Against The Dark
PG, het, Remus/Tonks. Summer in Oxford.
The Dark Lord thrives in darkness. Remus thinks it isn’t a
He remembers nights like this one, quiet, shadowed twilights dodging stray
wineglasses fallen on the grass. Those were northern summers, bright and sharp
like the sparkle off the lake; it wasn’t until many years later that Remus
learned this gentler pleasure, the falling softness of dusk over the dreaming
spires. Even in the dimness he knows the stones, worn granite, sun-warmed
sandstone, rough and familiar beneath his trailing fingers.
The books, too, are old friends. Remus suspects no one, not even Dumbledore, has
ever known where they are all hidden. The finding of each one is the uncovering
of a treasure, each dusty page priceless now that the Hogwarts copies are gone,
and each new clue a new hope. For Remus there are the card indexes and the
vaults, the whispered cooperation of aged college librarians; for Tonks, the
arcane arts of keyword searches and Boolean operators, wide-eyed flirtations
with churlish undergraduates. She turns down the offers and keeps the phone
numbers – Remus finds them in his coat pockets and uses them as rolling papers.
He smokes after dark, by the Isis, cigarette tip glowing bright and reflected in
black water. She sits beside him, in silence, listening to the dim-lit punts and
the gentle slop, slop, of the water on her feet.

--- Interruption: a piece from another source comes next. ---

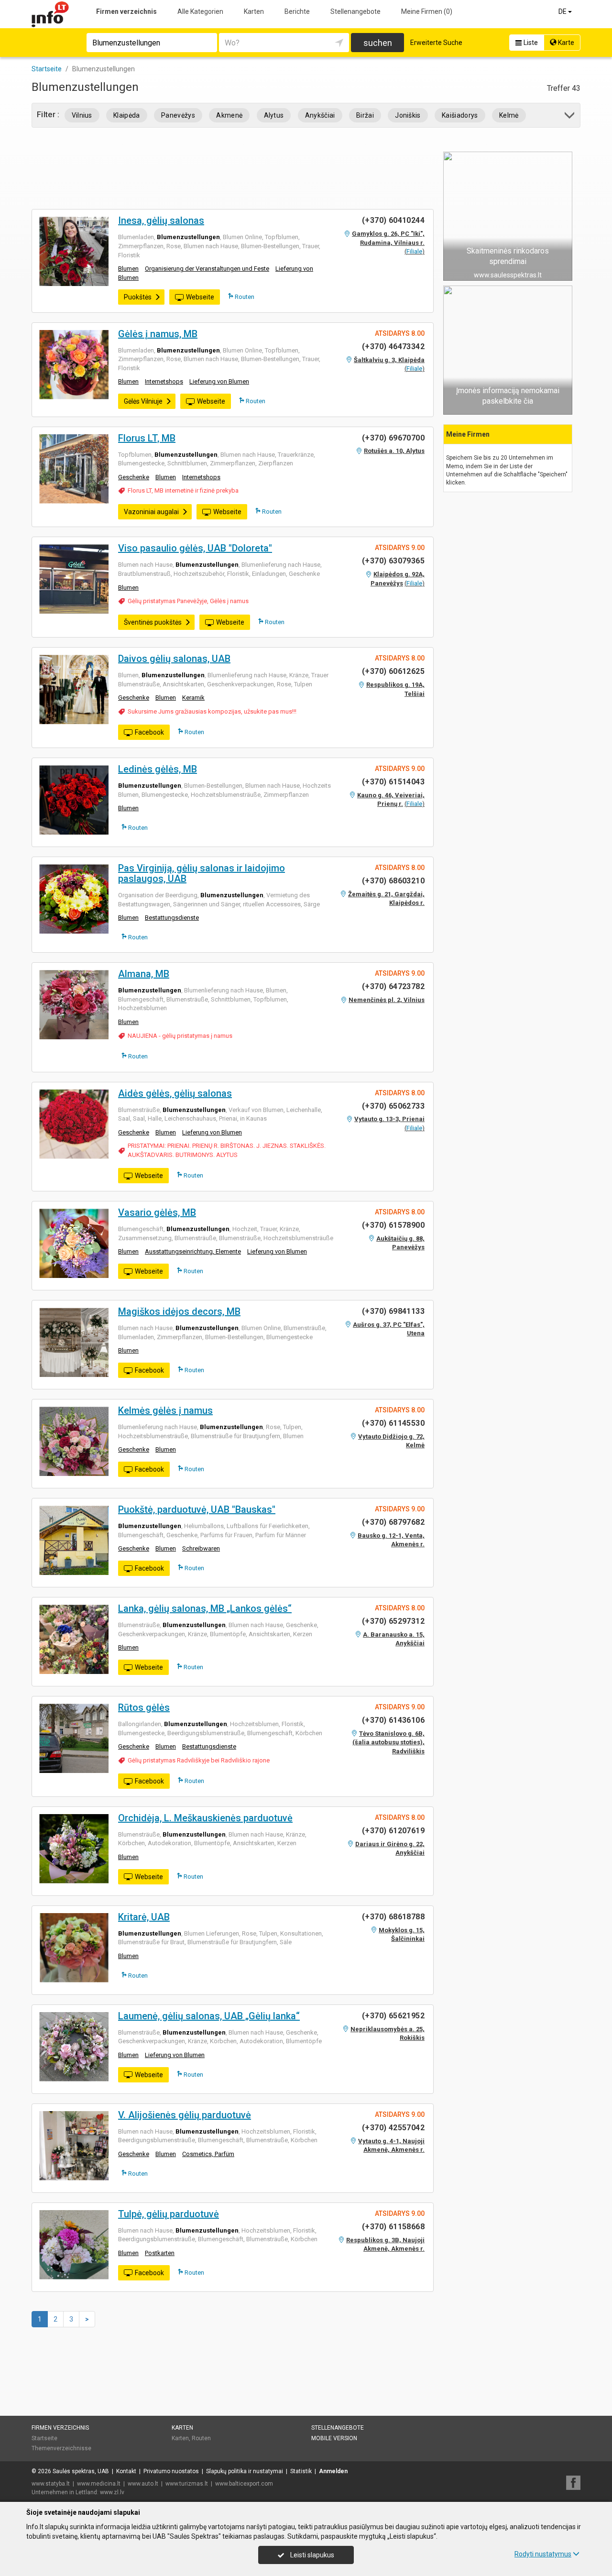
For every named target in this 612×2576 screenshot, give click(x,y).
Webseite (200, 297)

More than anything else, he wishes they could stay. There is summer here, even
on the wettest days; youth and love and intellectual passion have seeped into
the stones, into the water so the flowers bloom brighter, splashes of colour in
the endless salad days. They have walked here, they have fought here, they have
made love and made up here, they have lived here away from war. When she trips
on the cobbles he picks her up, and he only wishes they could stay.
In the wreckage of the Lower Reading Room, Remus thinks: the Dark Lord thrives
in darkness, and it isn’t a truism. The books burn and light up the night; the
dons are shaking, shivering below the tables, their minds twisting in pain as
memory charms tear like paper. Remus holds a book above his head, to block out
the smoke, to light his way in the shadows, and without the words they will lose
this war. Without the words he will lose himself.
Voldemort is there, warming his cold, cold hands on the wisdom of ages. Remus
runs for the night, shouting one name, finds her sooty and safe but with
eyelashes singed away by fire and flame. She has saved three books; he has saved
two. They must leave here tonight.
Away from Carfax, away from the city to the curving green of open country, Remus
knows he has lost his books and his passion, lost nights by the water, lost his
last weapon and his last refuge; he has lost Oxford forever. And the pain of it
– he glances to his right, sees her beside him with each step, each heartbeat –
is not the loss, but the knowledge that he has one thing left to lose.